Exercise brief: Please give back an exact reproduction of the lines from the one with "You are a computer-use agent." through the end of the entries below, and no others.

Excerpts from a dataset
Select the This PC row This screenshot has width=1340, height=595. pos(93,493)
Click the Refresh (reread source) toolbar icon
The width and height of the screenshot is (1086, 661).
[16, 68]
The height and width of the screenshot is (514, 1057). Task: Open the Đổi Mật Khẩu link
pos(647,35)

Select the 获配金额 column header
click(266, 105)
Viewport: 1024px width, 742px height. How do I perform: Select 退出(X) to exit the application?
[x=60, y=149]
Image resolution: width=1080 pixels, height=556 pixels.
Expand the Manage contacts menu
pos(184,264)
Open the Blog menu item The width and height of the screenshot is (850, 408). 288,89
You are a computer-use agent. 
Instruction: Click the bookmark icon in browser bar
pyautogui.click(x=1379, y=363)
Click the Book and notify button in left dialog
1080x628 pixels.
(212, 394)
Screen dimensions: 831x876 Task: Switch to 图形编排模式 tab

Expected answer:
You are a computer-use agent. 
Instruction: Click the bookmark icon in browser bar
pyautogui.click(x=1379, y=363)
Click the Book and notify button in left dialog
1080x628 pixels.
(212, 394)
Screen dimensions: 831x876 Task: Switch to 图形编排模式 tab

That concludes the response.